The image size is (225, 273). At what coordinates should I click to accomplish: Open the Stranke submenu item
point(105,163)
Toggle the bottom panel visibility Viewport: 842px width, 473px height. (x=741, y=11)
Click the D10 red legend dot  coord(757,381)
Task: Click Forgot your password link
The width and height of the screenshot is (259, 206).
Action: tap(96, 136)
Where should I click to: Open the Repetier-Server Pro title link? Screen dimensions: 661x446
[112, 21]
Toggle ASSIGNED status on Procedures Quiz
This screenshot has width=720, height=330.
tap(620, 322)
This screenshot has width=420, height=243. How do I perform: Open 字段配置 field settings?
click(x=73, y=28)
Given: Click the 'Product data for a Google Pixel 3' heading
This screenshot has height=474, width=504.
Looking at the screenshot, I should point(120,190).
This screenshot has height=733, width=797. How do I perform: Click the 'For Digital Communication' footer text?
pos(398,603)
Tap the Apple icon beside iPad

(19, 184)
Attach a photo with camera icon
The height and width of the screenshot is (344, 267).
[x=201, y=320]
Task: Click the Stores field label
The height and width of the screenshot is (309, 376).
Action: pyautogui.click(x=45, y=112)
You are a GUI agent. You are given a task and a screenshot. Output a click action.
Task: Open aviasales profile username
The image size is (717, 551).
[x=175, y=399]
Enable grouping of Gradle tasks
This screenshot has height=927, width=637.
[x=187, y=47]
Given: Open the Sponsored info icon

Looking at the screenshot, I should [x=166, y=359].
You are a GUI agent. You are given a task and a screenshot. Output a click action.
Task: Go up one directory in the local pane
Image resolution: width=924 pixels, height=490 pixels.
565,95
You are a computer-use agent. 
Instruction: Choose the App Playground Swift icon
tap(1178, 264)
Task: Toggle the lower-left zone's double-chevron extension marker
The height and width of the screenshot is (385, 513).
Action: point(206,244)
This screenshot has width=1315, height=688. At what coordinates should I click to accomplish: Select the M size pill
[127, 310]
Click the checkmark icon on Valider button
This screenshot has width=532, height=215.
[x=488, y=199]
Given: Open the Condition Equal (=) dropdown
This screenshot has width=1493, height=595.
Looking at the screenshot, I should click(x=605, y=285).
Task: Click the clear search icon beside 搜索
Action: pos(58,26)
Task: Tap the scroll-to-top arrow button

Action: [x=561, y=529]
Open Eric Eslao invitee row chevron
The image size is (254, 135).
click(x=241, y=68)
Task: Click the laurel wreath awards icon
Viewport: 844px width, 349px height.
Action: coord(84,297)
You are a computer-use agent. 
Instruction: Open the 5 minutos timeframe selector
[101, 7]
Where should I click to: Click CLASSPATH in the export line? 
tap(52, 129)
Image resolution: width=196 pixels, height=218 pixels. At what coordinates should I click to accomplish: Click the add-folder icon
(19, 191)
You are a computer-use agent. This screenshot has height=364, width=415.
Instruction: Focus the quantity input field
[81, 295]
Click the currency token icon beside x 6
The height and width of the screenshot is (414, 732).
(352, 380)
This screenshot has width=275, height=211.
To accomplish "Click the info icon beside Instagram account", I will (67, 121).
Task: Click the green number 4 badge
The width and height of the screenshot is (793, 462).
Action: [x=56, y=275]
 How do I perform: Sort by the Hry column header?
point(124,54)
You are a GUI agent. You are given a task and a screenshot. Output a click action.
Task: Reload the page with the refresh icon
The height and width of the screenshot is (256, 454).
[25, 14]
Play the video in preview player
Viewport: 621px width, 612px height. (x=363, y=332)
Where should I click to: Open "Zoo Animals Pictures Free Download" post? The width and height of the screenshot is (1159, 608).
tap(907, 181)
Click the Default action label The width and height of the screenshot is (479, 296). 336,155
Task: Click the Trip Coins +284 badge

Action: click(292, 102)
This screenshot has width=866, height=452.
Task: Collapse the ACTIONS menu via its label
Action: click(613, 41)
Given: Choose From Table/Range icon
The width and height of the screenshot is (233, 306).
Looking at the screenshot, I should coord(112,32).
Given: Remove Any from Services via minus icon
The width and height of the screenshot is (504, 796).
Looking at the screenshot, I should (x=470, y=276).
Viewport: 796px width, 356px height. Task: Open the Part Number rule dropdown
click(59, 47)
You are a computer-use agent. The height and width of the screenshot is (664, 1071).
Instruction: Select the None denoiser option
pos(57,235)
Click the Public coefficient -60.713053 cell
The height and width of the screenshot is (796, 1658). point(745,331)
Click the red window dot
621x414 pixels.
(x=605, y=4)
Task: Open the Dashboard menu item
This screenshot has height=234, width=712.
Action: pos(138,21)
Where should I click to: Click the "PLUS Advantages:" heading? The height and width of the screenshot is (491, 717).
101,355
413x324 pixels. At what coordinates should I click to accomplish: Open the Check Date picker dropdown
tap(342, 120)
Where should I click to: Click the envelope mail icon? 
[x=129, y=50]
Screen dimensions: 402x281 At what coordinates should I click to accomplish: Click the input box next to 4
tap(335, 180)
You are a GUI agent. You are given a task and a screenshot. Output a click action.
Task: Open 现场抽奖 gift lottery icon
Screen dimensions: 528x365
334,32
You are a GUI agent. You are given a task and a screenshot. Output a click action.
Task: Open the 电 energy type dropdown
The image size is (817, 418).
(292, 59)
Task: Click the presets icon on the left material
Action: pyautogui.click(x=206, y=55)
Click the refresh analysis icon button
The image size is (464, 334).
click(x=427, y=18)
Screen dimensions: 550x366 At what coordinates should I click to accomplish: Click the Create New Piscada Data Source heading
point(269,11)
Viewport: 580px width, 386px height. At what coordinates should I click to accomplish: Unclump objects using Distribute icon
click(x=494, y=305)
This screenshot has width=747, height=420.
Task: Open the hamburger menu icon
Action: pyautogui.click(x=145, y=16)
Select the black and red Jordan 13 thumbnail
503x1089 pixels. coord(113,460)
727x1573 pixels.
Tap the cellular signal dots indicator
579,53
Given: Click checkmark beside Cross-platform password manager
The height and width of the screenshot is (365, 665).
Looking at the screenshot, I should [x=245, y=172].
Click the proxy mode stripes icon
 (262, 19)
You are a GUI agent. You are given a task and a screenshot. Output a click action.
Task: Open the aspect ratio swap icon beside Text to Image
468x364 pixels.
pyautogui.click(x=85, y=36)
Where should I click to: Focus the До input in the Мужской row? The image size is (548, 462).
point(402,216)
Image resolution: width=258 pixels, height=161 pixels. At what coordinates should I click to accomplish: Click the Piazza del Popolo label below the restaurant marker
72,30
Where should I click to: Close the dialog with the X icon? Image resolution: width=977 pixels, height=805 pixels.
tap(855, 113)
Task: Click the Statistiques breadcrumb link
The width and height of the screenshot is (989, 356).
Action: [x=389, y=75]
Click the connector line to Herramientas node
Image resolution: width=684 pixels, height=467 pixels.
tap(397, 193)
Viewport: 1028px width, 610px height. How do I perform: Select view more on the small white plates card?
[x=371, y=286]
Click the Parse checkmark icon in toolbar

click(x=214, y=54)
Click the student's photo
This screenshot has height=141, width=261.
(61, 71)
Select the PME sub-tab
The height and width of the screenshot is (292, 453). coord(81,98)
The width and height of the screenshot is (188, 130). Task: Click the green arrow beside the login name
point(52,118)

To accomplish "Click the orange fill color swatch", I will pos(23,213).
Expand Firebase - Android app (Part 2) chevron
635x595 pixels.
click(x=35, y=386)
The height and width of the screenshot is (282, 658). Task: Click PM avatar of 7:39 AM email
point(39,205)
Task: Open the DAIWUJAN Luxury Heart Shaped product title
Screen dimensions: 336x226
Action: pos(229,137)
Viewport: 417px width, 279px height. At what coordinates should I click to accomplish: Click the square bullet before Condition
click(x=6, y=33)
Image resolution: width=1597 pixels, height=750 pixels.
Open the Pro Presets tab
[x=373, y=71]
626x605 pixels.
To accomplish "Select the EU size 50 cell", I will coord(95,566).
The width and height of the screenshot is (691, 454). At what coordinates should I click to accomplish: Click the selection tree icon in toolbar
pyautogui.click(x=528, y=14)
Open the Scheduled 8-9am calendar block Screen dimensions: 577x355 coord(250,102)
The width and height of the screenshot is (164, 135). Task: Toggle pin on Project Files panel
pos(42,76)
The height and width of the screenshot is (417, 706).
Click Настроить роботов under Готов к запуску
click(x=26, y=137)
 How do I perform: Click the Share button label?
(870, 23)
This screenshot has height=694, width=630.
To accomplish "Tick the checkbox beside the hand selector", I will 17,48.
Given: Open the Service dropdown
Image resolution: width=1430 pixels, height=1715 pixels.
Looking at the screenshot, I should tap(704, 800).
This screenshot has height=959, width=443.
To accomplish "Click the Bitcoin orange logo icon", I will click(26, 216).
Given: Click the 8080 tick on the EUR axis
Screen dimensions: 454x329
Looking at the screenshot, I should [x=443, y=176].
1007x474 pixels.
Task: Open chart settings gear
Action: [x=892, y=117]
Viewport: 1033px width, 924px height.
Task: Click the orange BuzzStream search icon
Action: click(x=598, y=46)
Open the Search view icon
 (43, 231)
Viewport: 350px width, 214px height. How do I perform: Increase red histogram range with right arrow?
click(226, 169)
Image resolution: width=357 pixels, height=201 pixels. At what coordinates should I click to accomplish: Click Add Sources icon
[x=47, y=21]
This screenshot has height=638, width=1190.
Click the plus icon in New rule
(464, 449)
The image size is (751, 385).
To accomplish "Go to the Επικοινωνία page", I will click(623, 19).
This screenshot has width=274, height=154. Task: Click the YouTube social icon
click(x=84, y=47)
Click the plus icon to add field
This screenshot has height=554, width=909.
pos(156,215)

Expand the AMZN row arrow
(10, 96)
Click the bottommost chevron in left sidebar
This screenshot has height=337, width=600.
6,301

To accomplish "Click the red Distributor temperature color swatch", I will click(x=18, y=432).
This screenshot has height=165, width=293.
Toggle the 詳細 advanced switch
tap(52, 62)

**Work to complete:** Only the lines from the one containing "Click the plus icon in New rule" through the last line of the material belong in your answer; output them exactly.

**Output for this exercise:**
Click the plus icon in New rule
(464, 449)
The image size is (751, 385).
To accomplish "Go to the Επικοινωνία page", I will click(623, 19).
This screenshot has width=274, height=154. Task: Click the YouTube social icon
click(x=84, y=47)
Click the plus icon to add field
This screenshot has height=554, width=909.
pos(156,215)

Expand the AMZN row arrow
(10, 96)
Click the bottommost chevron in left sidebar
This screenshot has height=337, width=600.
6,301

To accomplish "Click the red Distributor temperature color swatch", I will click(x=18, y=432).
This screenshot has height=165, width=293.
Toggle the 詳細 advanced switch
tap(52, 62)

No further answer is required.